Building on the foundation above, I have started and am excited to evolve a new branch of my workflow: collaboration. Now, I am beginning to build collaboration in my workflow to develop reproducible scripts that are useful for others in similar situations (or me in the future). To do so, I use git and GitHub to share and develop scripts with collaborators that have overlapping research goals. Together we can create GitHub issues to remind ourselves of what needs to be done or of dreams that we have for our work. To suggest changes and have a conversation about what we are working on we can send pull requests to each other. And who knows - maybe what we are working on could be helpful for others!
What I wish I would have known
First, I wish that I had been told earlier in my career that learning how to program is a fundamental skillset that all biologists should have. Second, don’t learn how to program alone. I tried it and it was less efficient than learning alongside others and learning through teaching and helping in SWC/DC workshops.
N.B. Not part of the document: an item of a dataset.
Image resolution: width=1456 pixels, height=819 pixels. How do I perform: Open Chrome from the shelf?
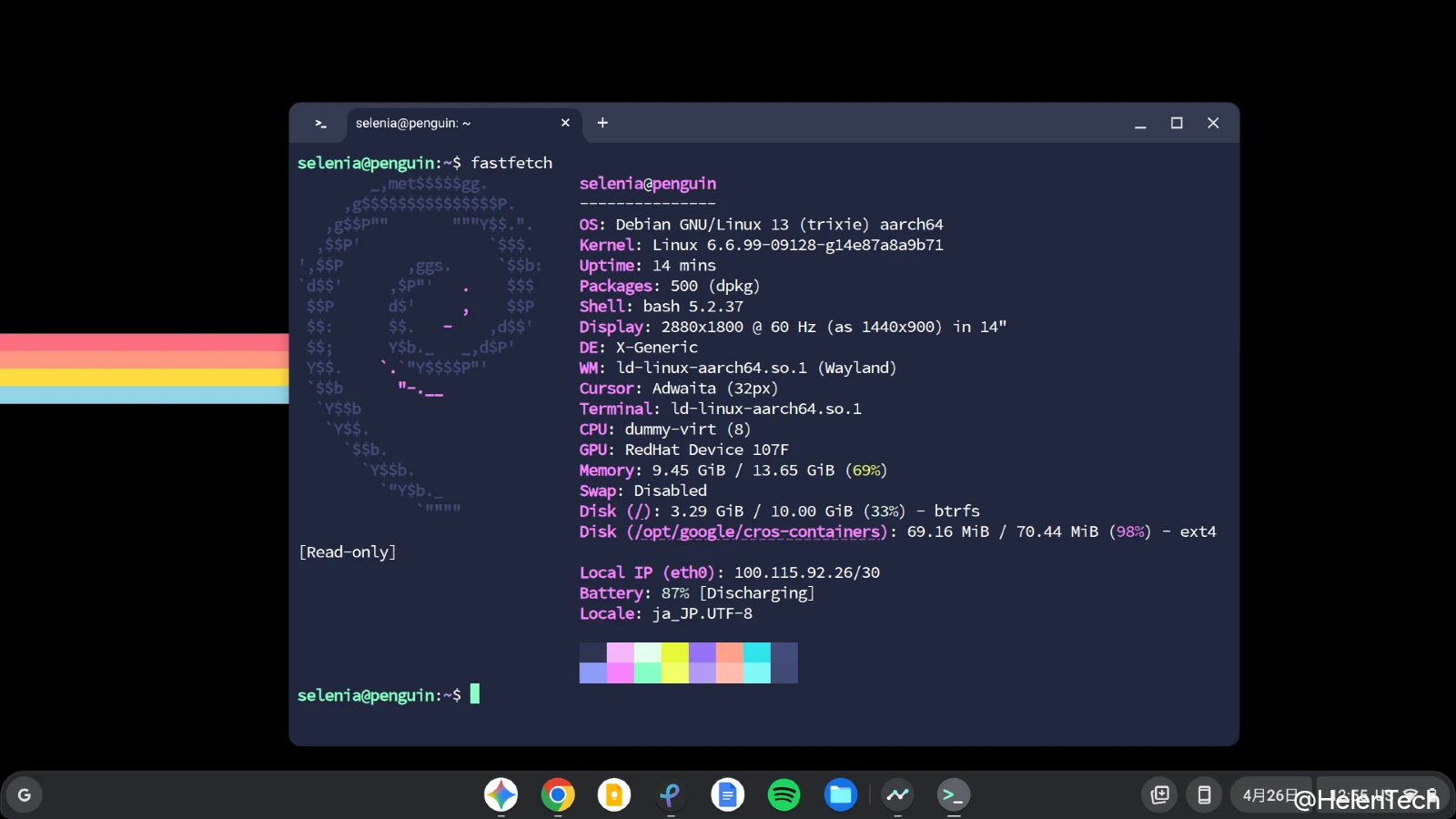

Search for workshops happening around you or contact local people who are involved in SWC/DC. If there’s no one geographically close, sign up for a mentorship discussion and lean on those who are in other locations. This community is dedicated to sharing their erudition, excitement, and resources for those seeking to learn this ever so important skillset.
Developing a community of learners
Here at U of M, I am working with the University of Michigan’s Software Carpentry partner organization to develop a community of instructors/learners and to host workshops throughout campus. While our organization is still young, we have hosted several workshops and are starting to grow more. Even last week, I attended a two half-day Python workshop taught by Byron Smith and Jackie Cohen to learn how to use python with the Jupyter notebook. This community is an immense resource and provides an opportunity for all levels of expertise, a space to learn, grow, and depend on others while we develop programming proficiency.
Academia can learn from the SWC/DC community. The bottom-up design that SWC/DC uses empowers people at all levels to contribute, teach, and learn. Helping to host a workshop or submitting to the development of a lesson also provides a place for people to develop collaborative, leadership, and teaching skills that can also help benefit people’s next career stages. I am ever thankful to this community!